Rakim Cox

No. 77
- Position: Defensive end

Personal information
- Born: February 12, 1991 (age 35) San Diego, California
- Listed height: 6 ft 4 in (1.93 m)
- Listed weight: 260 lb (118 kg)

Career information
- High school: San Diego (CA)
- College: Villanova
- NFL draft: 2014 (undrafted)

Career history
- Minnesota Vikings (2014)*; Miami Dolphins (2014)*; Carolina Panthers (2015–2016)*; Saskatchewan Roughriders (2017); Edmonton Eskimos (2018); Toronto Argonauts (2018); Columbus Destroyers (2019);
- * Offseason or practice squad member only
- Stats at Pro Football Reference
- Stats at CFL.ca

= Rakim Cox =

American gridiron football player (born 1991)

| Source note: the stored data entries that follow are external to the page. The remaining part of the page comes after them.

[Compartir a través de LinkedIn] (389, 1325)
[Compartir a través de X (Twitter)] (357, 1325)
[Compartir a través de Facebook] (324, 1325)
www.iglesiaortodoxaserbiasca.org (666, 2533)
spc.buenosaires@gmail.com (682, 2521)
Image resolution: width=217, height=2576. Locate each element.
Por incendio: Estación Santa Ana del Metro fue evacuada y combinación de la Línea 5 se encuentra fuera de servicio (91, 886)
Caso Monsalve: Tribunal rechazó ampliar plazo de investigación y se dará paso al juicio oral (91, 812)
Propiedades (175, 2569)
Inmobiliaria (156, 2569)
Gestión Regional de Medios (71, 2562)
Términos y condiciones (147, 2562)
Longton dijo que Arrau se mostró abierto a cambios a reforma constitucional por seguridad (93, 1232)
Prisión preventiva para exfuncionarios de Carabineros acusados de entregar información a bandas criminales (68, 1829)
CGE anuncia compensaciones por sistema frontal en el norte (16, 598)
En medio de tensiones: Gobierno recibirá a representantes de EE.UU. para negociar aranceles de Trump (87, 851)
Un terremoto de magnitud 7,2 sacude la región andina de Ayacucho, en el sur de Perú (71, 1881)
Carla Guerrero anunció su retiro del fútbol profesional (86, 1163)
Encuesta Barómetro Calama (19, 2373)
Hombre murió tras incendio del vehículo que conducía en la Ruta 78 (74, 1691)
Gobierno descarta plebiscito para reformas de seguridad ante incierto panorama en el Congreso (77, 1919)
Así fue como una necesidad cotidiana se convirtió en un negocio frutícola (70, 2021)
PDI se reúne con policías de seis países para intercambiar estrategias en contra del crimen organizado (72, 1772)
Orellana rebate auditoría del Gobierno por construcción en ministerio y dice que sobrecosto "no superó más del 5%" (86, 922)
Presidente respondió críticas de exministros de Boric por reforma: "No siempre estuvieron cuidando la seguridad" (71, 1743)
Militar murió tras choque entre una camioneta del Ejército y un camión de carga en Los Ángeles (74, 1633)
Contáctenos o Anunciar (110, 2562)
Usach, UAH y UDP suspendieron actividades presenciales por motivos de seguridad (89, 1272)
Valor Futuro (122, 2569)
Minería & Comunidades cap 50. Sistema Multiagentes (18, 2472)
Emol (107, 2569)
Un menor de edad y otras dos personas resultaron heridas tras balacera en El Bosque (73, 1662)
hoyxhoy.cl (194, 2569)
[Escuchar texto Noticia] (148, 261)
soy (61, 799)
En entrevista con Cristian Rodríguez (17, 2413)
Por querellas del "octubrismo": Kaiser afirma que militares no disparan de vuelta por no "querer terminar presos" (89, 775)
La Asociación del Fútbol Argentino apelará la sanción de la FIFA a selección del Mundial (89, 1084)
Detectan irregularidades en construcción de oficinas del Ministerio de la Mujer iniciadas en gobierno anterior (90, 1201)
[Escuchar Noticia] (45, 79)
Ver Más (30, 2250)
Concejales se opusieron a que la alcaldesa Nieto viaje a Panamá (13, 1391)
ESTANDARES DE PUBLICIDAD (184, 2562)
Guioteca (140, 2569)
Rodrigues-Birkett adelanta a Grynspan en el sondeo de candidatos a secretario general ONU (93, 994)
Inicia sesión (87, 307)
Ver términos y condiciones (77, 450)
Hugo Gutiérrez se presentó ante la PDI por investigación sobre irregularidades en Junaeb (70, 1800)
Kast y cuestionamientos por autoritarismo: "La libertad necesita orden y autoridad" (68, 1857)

 Rakim Cox (born February 12, 1991) is a former NFL defensive end. He played college football at Villanova University and signed with the Minnesota Vikings as an undrafted free agent in 2014.

==Early life==
Cox attended San Diego High School where he was Athlete of the Year and selected All-League first-team in 2008 & 2009.

==Professional career==
===Minnesota Vikings===
On May 11, 2014, Cox signed with the Minnesota Vikings as undrafted free agent following the conclusion of the 2014 NFL draft.

===Miami Dolphins===
On August 18, 2014, Cox signed with the Miami Dolphins.

===Carolina Panthers===
On May 11, 2015, Cox signed with the Carolina Panthers. On September 5, 2015, he was released by the Panthers. On September 7, 2015, Cox was signed to the Panthers' practice squad.

On February 7, 2016, Cox's Panthers played in Super Bowl 50. In the game, the Panthers fell to the Denver Broncos by a score of 24–10.

On August 30, 2016, Cox was placed on injured reserve. He was waived from injured reserve on September 6, 2016.

He participated in The Spring League in 2017.

===Saskatchewan Roughriders===
He was signed to the Saskatchewan Roughriders' practice squad on September 26, 2017.

===Edmonton Eskimos===
In 2018, Cox signed with the Edmonton Eskimos, playing in 3 games.

===Toronto Argonauts===
On August 31, 2018, Cox signed a practice roster agreement with the Toronto Argonauts.

===Columbus Destroyers===
Cox was assigned to the Columbus Destroyers of the Arena Football League on July 9, 2019.

===Cologne Crocodiles===
The Cologne Crocodiles of the German Football League announced on January 18, 2020, that they signed Cox for the 2020 season.